20. Colorado Rockies: Coors Field 

Best Item: Helton Burger (Section 153)
Coors Field, keeping true to its beer-centric name, has a bonafide brewery right on the premises (where Blue Moon itself was first crafted). Also, for a dash of local flavor, you can sample Rocky Mountain Oysters (read: deep-fried bull testicles), in section 144. But if you’re looking for more classic baseball game fare than crunchy balls (baseball is full of purists!) check out the #17 Helton Burger Shack, a nostalgic diner-esque joint named for legendary Rockies first baseman Todd Helton. Get hand-whipped milkshakes, crispy onion rings, and the Helton burger—a juicy mix of brisket and sirloin with diced onions, sliced pickle chips, and special sauce. And if that doesn't work, the balls do tend to fly out of this field. You know?
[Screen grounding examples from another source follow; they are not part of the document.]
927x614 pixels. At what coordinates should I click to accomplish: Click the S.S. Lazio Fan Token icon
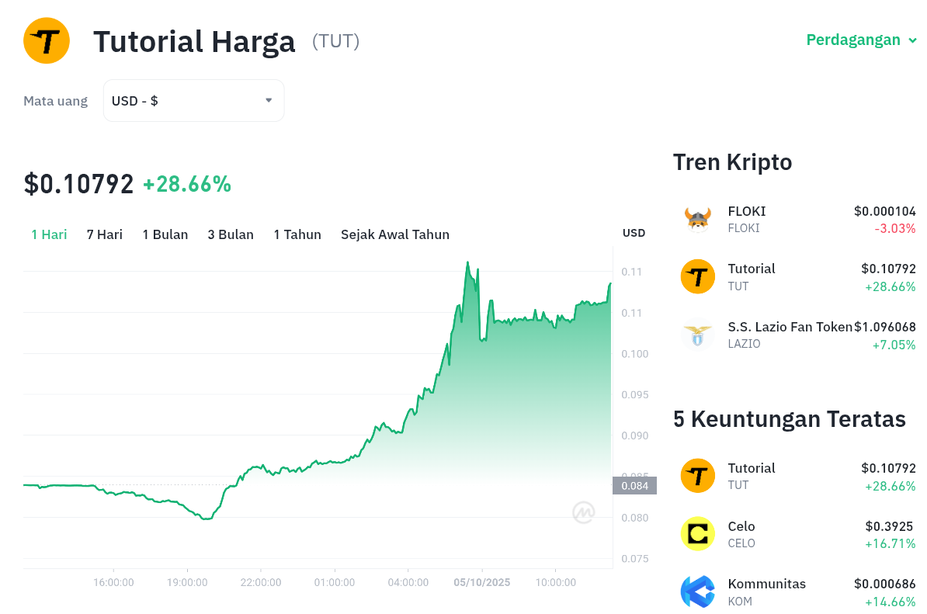click(697, 335)
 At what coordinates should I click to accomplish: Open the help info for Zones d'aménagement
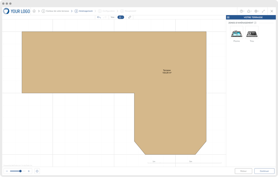pyautogui.click(x=255, y=23)
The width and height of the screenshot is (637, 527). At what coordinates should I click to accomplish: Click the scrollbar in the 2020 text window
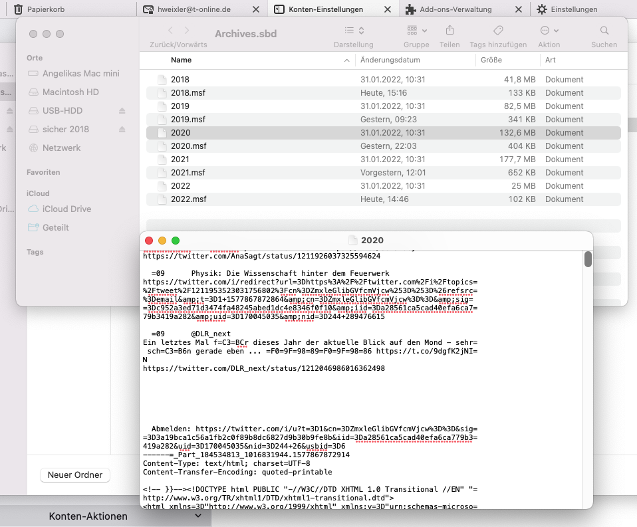point(588,259)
19. Boston Red Sox: Fenway Park

Best item: Fenway Frank (All around Fenway, including the Right Field Roof Deck)
The core pillar supporting the longstanding charm of baseball is warm, fuzzy nostalgia (also, the coaches have to wear full uniforms, which is hilarious). The game is essentially played the same way it was hundreds of years ago. It’s like a historical reenactment every summer, with limited commercial breaks and zero boring butter-churning. Back when the Great Bambino was slinging fastballs in Fenway, they ate hot dogs. And the Nation still does. This is certainly the most charming wiener in the majors (this side of Josh Donaldson), and the rest of the roster is bolstered by quirky new additions like lobster poutine from Yankee (!) Lobster, and the surprisingly healthy inclusion of hearty salads from Fenway Farms. But just as the Sox lineup is lacking personality since Big Papi hung up his cleats and his profanity-laden speeches, we’re not seeing a lot of compelling dishes in Beantown’s old ballpark. Still, Fenway managed to escape the lower third of the ranking based on the strength of the Fenway Frank. They’re wicked ubiquitous.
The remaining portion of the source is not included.